3.3. Comparison between SOE and Non-SOE

As for the third hypothesis, Table 5 shows the regression results of SOE and non-SOE. The method used in this hypothesis is the same as hypothesis 1. First, we use the fixed effect model to get the coefficient of asset-liability ratio. We can see from the first two-column that the sign of the coefficient is consistent with the previous test for China. The asset-liability ratio in both two styles of enterprises strongly correlated with R&D intensity.

Table 5. Regression results of SOE and non-SOE.

The third column in the table shows that the interaction term coefficient is significantly negative. A negative value means that when assets and liabilities increase by one unit, the R&D intensity of the private enterprise is 0.0002 units higher than that of the state-owned enterprise. This is consistent with the literature that non-SOE has stronger motivation to engage in innovation activity (Hart, Shleifer, & Vishny, 1997). In state-owned enterprises, due to the serious problems of principal-agent and soft budget constraints, managers of SOEs tend to pursue the goal of maximizing personal benefits during their office. Then, the investment projects which can bring the profits in the short term and show the achievements will become the rational choice of the managers of SOE, while the innovation investment projects which cannot get the returns during their tenure will lack the investment incentives (Wu, 2012).

4. Concluding Remark

On the one hand, in modern business world, the innovation ability of a firm has been closely connected with the core competence. Meanwhile, the amount of R&D investment determines how fast the growth rate of innovation ability could be. On the other hand, apart from internal cash flow generated from a company’s daily operations, debt and equity financing are the primary financing resources that support the engagement of innovation activity. Therefore, this paper concentrates on determining how a company’s capital structure affects R&D strength.

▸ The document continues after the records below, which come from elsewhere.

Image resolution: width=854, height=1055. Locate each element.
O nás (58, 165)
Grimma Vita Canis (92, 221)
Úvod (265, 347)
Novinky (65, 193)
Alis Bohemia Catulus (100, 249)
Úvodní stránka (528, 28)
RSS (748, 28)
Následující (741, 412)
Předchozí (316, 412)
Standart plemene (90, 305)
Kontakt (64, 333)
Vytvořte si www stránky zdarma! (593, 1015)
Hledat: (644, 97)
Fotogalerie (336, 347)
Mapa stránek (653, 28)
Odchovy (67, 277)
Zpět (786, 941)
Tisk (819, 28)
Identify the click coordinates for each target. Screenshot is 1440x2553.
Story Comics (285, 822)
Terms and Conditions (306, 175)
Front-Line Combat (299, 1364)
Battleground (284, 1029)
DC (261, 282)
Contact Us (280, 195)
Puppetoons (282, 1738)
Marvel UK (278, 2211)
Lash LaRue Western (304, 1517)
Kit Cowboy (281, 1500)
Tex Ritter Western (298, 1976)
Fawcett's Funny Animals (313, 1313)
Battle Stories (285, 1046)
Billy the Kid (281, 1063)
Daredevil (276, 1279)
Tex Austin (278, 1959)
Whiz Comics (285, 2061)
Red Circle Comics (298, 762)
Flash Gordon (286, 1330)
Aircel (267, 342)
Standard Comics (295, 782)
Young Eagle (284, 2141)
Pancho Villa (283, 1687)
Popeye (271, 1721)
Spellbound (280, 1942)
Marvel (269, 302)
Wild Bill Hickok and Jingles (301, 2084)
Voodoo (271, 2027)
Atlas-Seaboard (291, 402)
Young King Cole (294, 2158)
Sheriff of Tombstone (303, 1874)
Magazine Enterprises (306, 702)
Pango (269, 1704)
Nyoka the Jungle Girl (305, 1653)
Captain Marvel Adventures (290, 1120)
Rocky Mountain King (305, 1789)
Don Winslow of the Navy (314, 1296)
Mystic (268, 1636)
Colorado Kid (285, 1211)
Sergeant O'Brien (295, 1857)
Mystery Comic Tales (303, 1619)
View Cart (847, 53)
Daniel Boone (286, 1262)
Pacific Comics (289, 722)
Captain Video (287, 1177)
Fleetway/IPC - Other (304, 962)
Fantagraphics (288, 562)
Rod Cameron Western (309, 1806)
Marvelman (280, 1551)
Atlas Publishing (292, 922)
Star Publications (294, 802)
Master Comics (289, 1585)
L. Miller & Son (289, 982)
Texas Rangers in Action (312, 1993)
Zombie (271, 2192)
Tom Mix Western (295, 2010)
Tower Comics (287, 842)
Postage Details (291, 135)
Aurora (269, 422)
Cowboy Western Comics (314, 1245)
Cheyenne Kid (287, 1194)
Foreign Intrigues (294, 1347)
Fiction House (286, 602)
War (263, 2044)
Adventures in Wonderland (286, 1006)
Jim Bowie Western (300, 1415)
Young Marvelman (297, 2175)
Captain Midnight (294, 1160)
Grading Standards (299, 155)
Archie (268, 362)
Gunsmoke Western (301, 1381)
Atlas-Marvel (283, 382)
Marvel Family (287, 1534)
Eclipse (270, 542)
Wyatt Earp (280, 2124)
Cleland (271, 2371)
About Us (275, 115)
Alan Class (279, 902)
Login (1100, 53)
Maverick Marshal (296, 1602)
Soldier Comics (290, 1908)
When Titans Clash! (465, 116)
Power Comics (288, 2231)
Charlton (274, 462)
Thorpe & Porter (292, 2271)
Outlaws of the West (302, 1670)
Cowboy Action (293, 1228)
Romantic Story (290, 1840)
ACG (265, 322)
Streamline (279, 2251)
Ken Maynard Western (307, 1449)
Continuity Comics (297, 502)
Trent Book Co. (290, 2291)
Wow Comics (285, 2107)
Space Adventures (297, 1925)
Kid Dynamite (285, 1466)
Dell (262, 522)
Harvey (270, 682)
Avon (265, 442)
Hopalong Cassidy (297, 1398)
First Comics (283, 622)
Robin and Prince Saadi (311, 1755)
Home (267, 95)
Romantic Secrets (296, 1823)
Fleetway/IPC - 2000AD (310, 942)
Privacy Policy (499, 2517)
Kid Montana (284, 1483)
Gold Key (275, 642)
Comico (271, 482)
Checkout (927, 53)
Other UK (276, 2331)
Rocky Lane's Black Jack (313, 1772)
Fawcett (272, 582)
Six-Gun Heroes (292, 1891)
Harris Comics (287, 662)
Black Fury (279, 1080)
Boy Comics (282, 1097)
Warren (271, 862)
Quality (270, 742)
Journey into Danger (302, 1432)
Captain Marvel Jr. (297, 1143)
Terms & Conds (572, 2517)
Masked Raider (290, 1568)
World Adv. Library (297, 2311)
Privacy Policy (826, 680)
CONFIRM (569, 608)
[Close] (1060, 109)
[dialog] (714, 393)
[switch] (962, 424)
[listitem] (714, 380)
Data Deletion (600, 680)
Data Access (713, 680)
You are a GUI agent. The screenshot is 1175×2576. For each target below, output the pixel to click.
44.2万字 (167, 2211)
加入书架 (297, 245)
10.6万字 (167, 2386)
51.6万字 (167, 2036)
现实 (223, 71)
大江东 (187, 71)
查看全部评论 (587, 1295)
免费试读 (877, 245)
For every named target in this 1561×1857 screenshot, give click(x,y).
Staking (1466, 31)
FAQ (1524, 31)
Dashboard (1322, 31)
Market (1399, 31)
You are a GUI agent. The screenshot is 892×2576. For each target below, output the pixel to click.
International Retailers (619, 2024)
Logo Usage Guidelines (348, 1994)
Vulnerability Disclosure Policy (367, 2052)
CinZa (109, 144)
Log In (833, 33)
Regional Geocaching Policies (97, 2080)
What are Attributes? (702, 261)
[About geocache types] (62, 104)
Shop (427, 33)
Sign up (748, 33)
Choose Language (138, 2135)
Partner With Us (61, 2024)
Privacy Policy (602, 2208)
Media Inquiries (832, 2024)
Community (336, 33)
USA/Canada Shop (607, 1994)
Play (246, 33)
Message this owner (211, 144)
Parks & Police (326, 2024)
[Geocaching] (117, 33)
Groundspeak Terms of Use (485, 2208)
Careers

This issue has been analyzed from three perspectives. Firstly, this paper starts from the comparison of China and US, because the financing environment in these two countries significantly differ and the American capital market is one of the most important and mature markets in the world, which is suitable to be the reference object (Nadiri & Mamuneas, 1991). From the regression results, we found that the asset-to-liability ratio was associated with negative R&D intensity in two countries that met hypothesis 1 presented earlier and the dominant theory of the problem. In other words, the increase in debt would reduce the willingness of a company to innovate. In addition, the comparison result of US and China suggests that this negative relationship would be weakened in China.

Hypothesis 2 is presented under the background of share split reform. Before this reform, a large proportion of shares are non-tradable shares, which restricts the healthy development of Chinese equity market (Guo, Dai, & Lien, 2015; Liao et al., 2014). With the introduction of split share reform, more and more listed companies finish this transformation and become tradable. Additionally, tradable shares generate and aggravate the short-term trade of small investors aiming at capital gain which is contradictory to the long-term R&D investment. Based on this point, a dummy variable is introduced in the previous equation. The result shows that the existence of tradable shares increases the R&D intensity, ceteris paribus.

The result of hypothesis 3 is fitted with the expected conclusion. The relationship between capital structure and R&D intensity is not only negatively related but also differs between different enterprise styles. The R&D intensity of private enterprises is less related to the negative capital structure than that of state-owned enterprises.

Conflicts of Interest

The author declares no conflicts of interest regarding the publication of this paper.